### Passage to read
BEGIN

On the very brink of the grave, after he had extracted from his hypothesis all the good that there was in it and all the benefit that it could confer, he is helplessly in the dark, and “cannot pretend to throw the least light on such abstruse problems.” When he believed in God, in the Bible, in Christ and in a future life there were no mysteries that disturbed him, but a guess with nothing in the universe to support it swept him away from his moorings and left him in his old age in the midst of mysteries that he thought insoluble. He must content himself with Agnosticism. What can Darwinism ever do to compensate any one for the destruction of faith in God, in His Word, in His Son, and of hope of immortality?
It would seem sufficient to quote Darwin against himself and to cite the confessed effect of the doctrine as a sufficient reason for rejecting it, but the situation is a very serious one and there is other evidence that should be presented.
James H. Leuba, a professor of Psychology in Bryn Mawr College, Pennsylvania, wrote a book five years ago, entitled “Belief in God and Immortality.” It was published by Sherman French & Co., of Boston, and republished by The Open Court Publishing Company of Chicago. Every Christian preacher should procure a copy of this book and it should be in the hands of every Christian layman who is anxious to aid in the defense of the Bible against its enemies. Leuba has discarded belief in a personal God and in personal immortality. He asserts that belief in a personal God and personal immortality is declining in the United States, and he furnishes proof, which, as long as it is unchallenged, seems conclusive. He takes a book containing the names of fifty-five hundred scientists—the names of practically all American scientists of prominence, he affirms—and sends them questions. Upon the answers received he asserts that more than one-half of the prominent scientists of the United States, those teaching Biology, Psychology, Geology and History especially, have discarded belief in a personal God and in personal immortality.
This is what the doctrine of evolution is doing for those who teach our children. They first discard the Mosaic account of man’s creation, and they do it on the ground that there are no miracles. This in itself constitutes a practical repudiation of the Bible; the miracles of the Old and New Testament cannot be cut out without a mutilation that is equivalent to rejection. They reject the supernatural along with the miracle, and with the supernatural the inspiration of the Bible and the authority that rests upon inspiration. If these believers in evolution are consistent and have the courage to carry their doctrine to its logical conclusion, they reject the virgin birth of Christ and the resurrection. They may still regard Christ as an unusual man, but they will not make much headway in converting people to Christianity, if they declare Jesus to be nothing more than a man and either a deliberate impostor or a deluded enthusiast.

END

### Data records
BEGIN

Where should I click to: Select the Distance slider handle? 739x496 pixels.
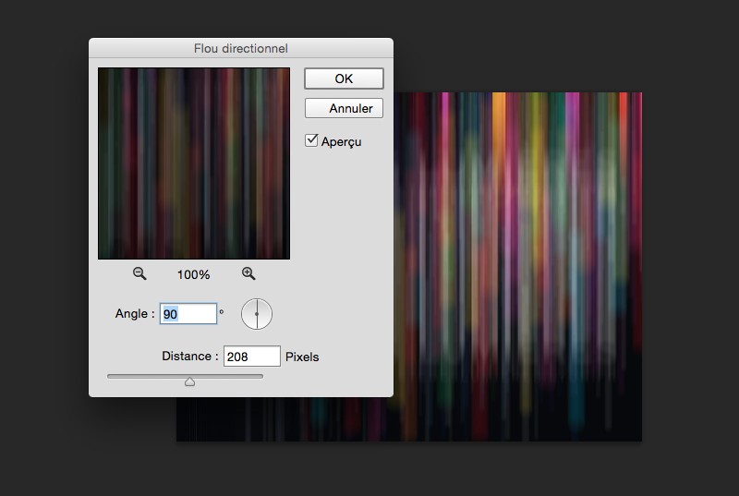pyautogui.click(x=189, y=381)
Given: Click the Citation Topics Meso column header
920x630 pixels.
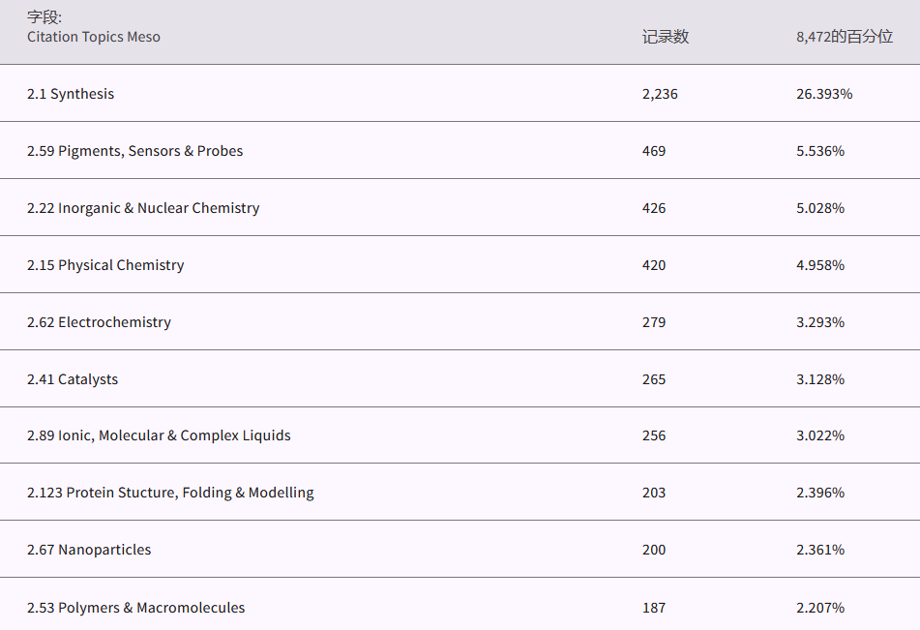Looking at the screenshot, I should [94, 37].
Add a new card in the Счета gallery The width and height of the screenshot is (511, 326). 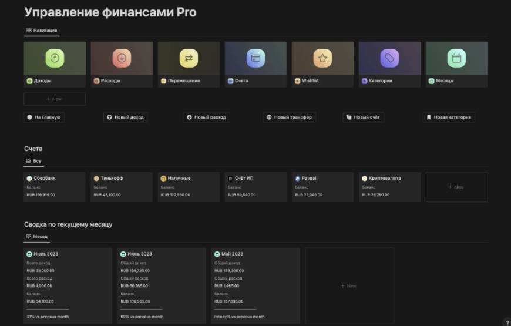(456, 187)
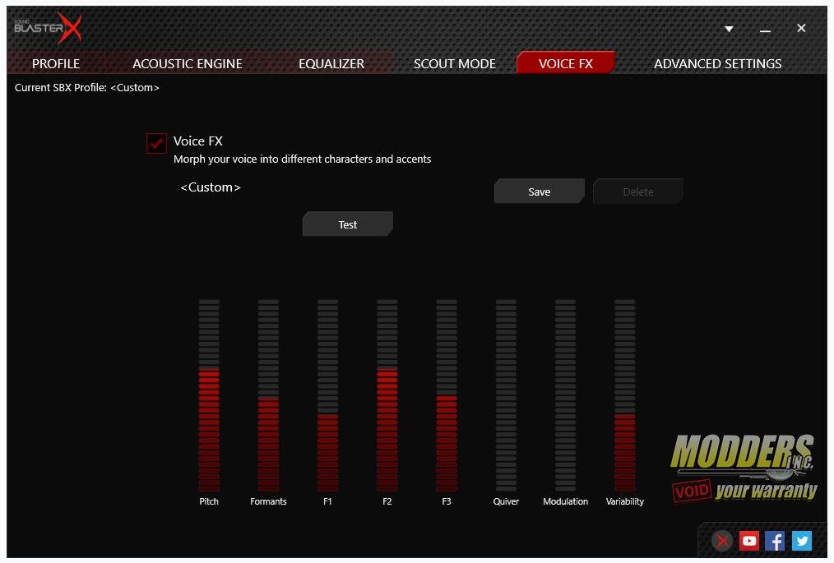Open the YouTube icon link
The image size is (834, 563).
click(x=748, y=540)
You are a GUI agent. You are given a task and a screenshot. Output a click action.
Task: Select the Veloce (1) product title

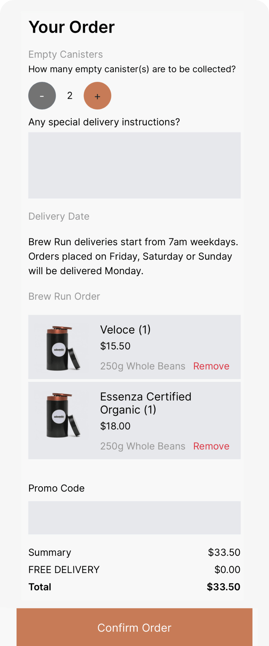click(126, 329)
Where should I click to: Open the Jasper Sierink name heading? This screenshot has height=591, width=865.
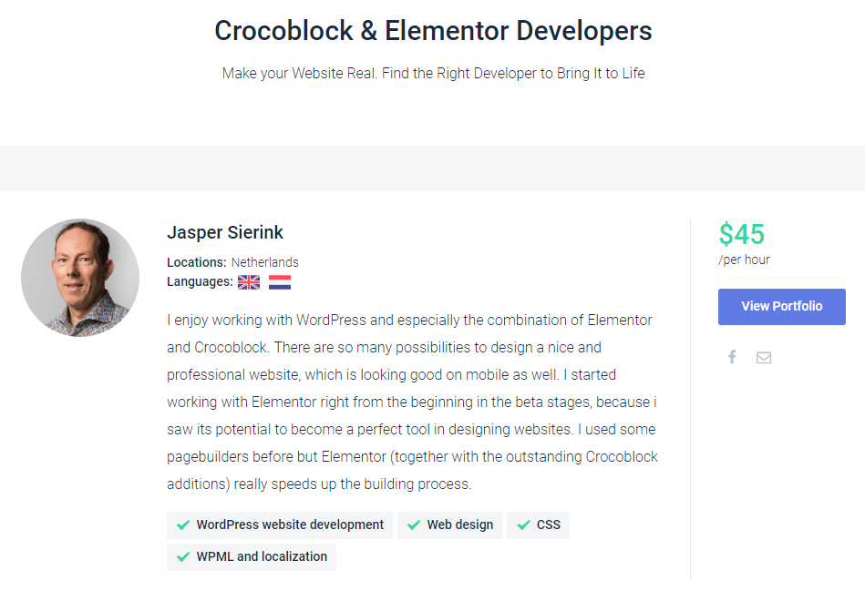coord(225,232)
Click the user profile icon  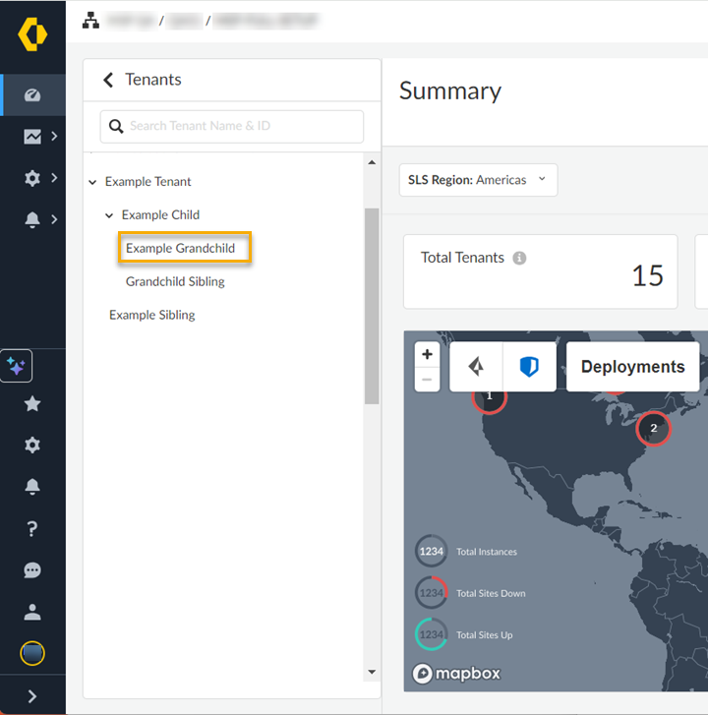tap(32, 612)
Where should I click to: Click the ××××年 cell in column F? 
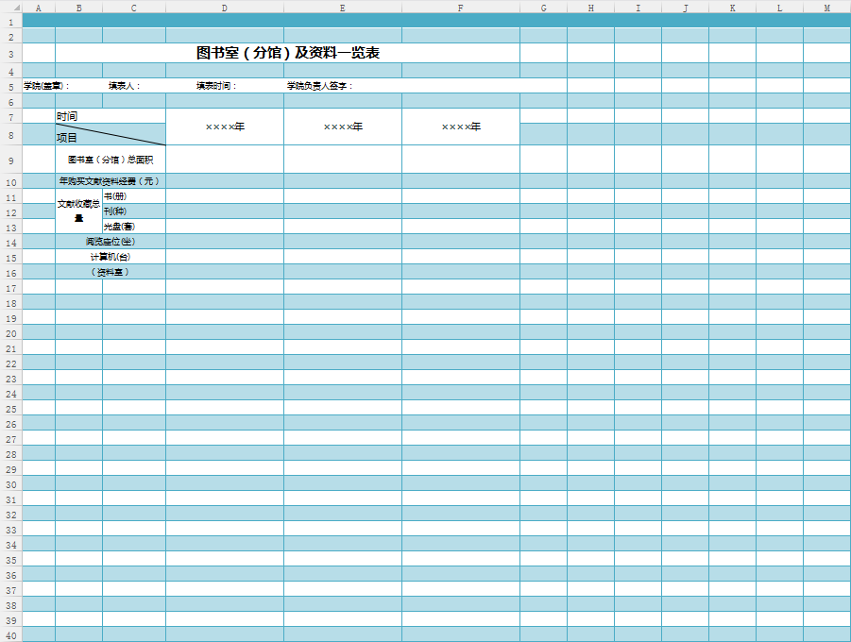[461, 127]
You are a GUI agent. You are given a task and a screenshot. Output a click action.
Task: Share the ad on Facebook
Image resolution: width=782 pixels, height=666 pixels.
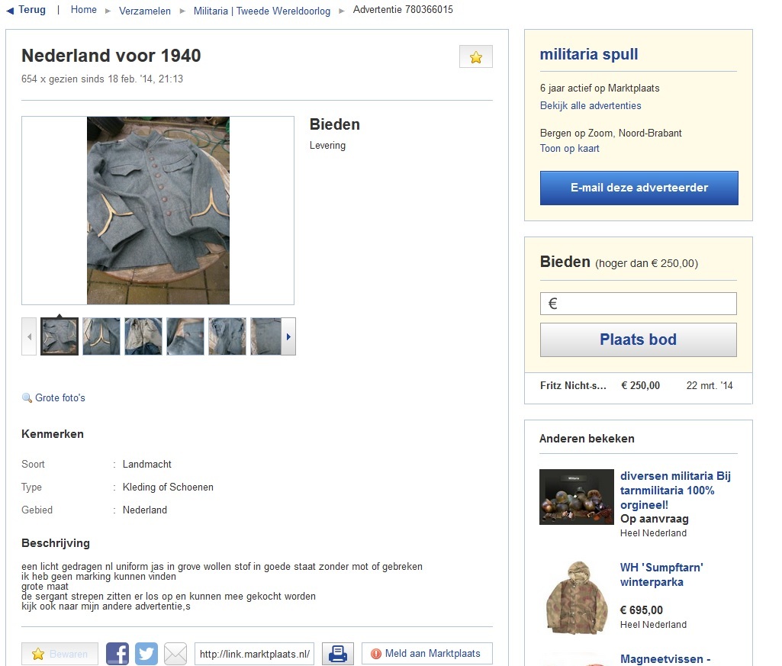(117, 654)
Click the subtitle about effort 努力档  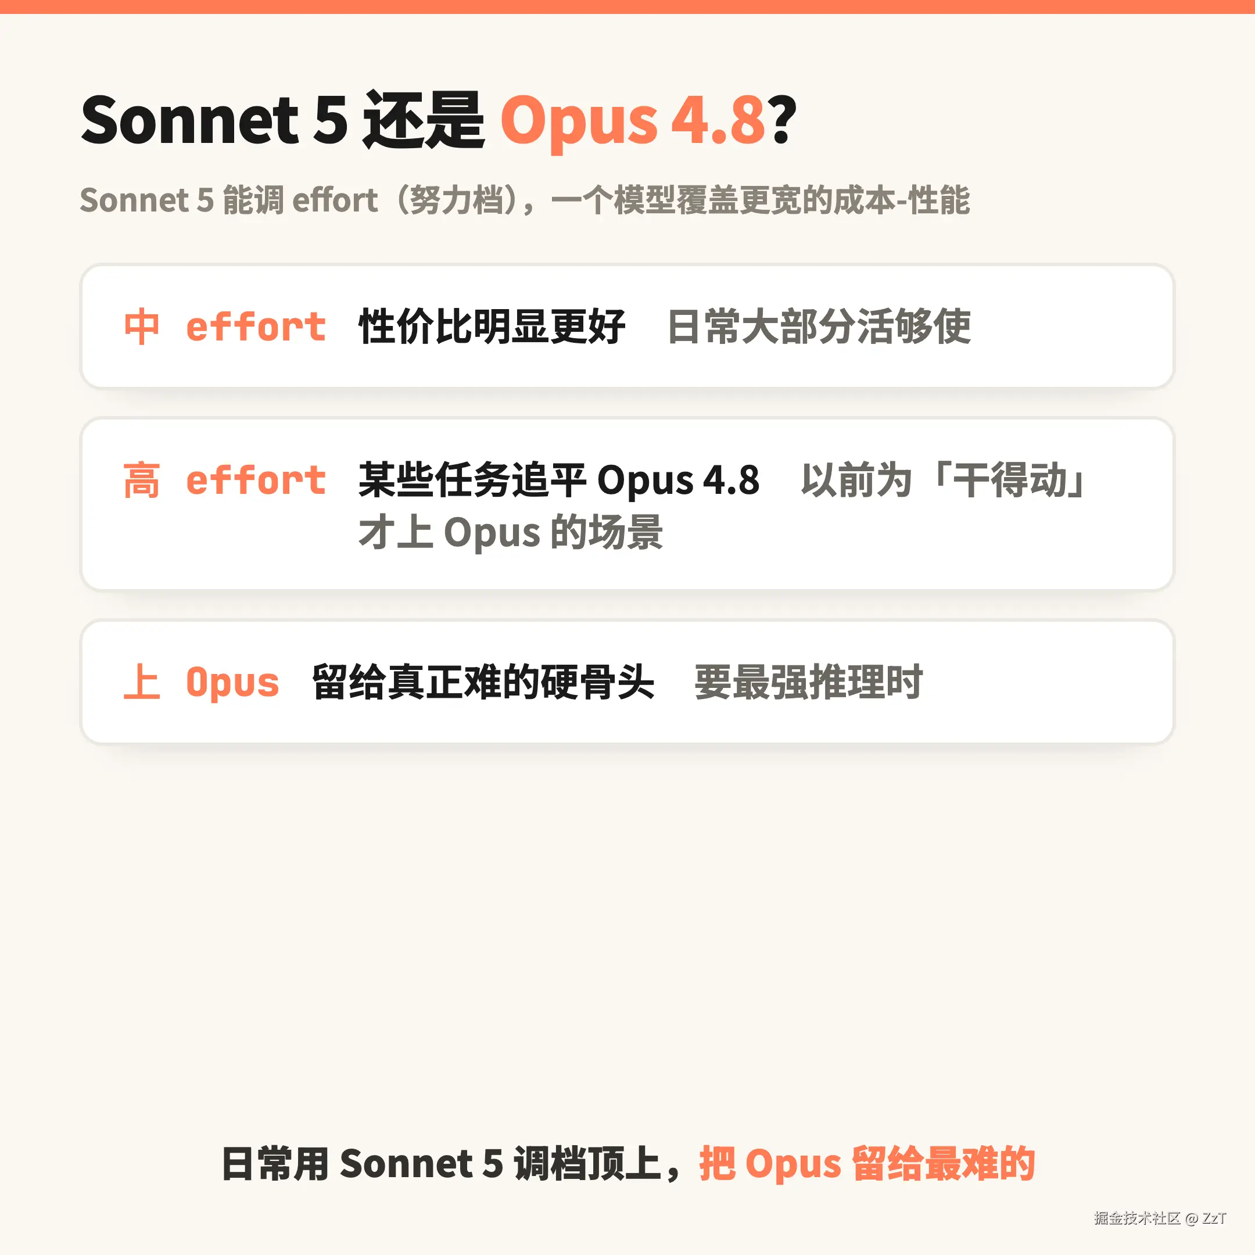pos(524,199)
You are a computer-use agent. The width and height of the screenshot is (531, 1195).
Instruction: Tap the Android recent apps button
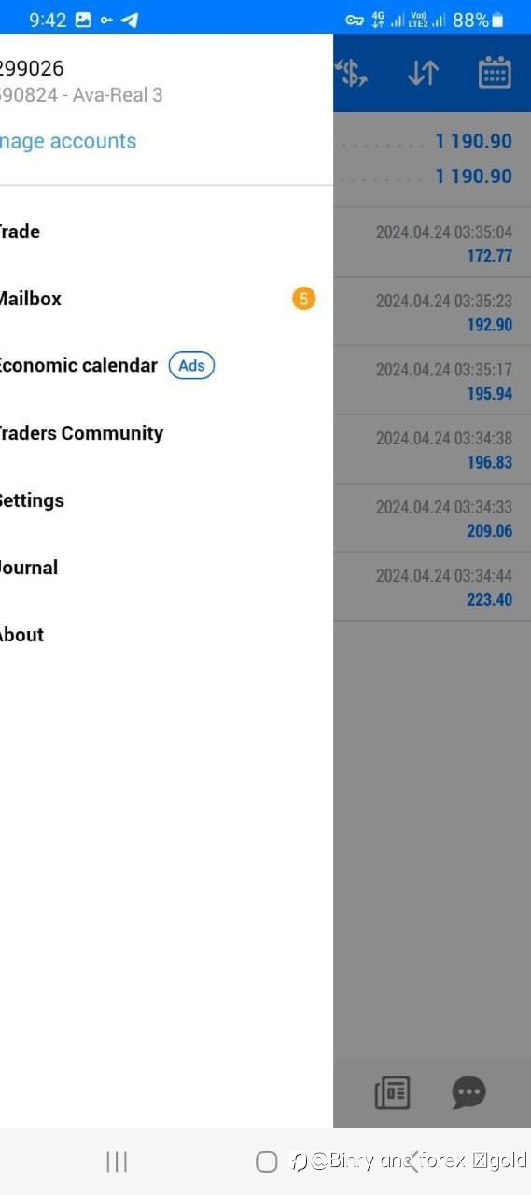pyautogui.click(x=117, y=1161)
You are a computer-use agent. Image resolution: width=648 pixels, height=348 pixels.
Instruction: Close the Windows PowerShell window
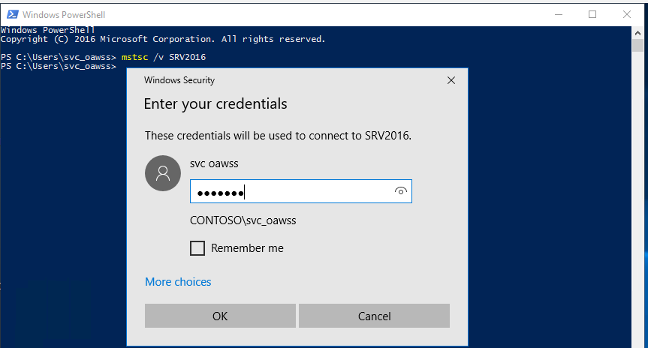(627, 14)
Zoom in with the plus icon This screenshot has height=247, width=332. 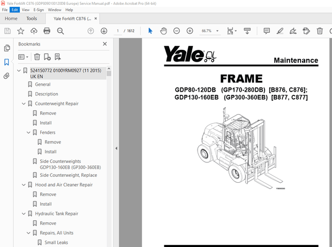pyautogui.click(x=190, y=31)
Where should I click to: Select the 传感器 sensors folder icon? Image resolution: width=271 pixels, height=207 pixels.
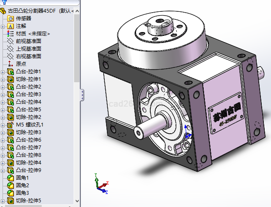click(11, 18)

END

### Things to do
(1) In the passage on evolution and faith, what is the title of the book that James H. Leuba wrote?
(2) According to the passage on evolution and faith, why does discarding the miracles amount to a practical repudiation of the Bible?
(3) List every subject that the passage on evolution and faith names as one whose teachers especially have discarded belief in a personal God and personal immortality.

### Responses
(1) "Belief in God and Immortality."

(2) The miracles of the Old and New Testament cannot be cut out without a mutilation that is equivalent to rejection.

(3) Biology, Psychology, Geology, History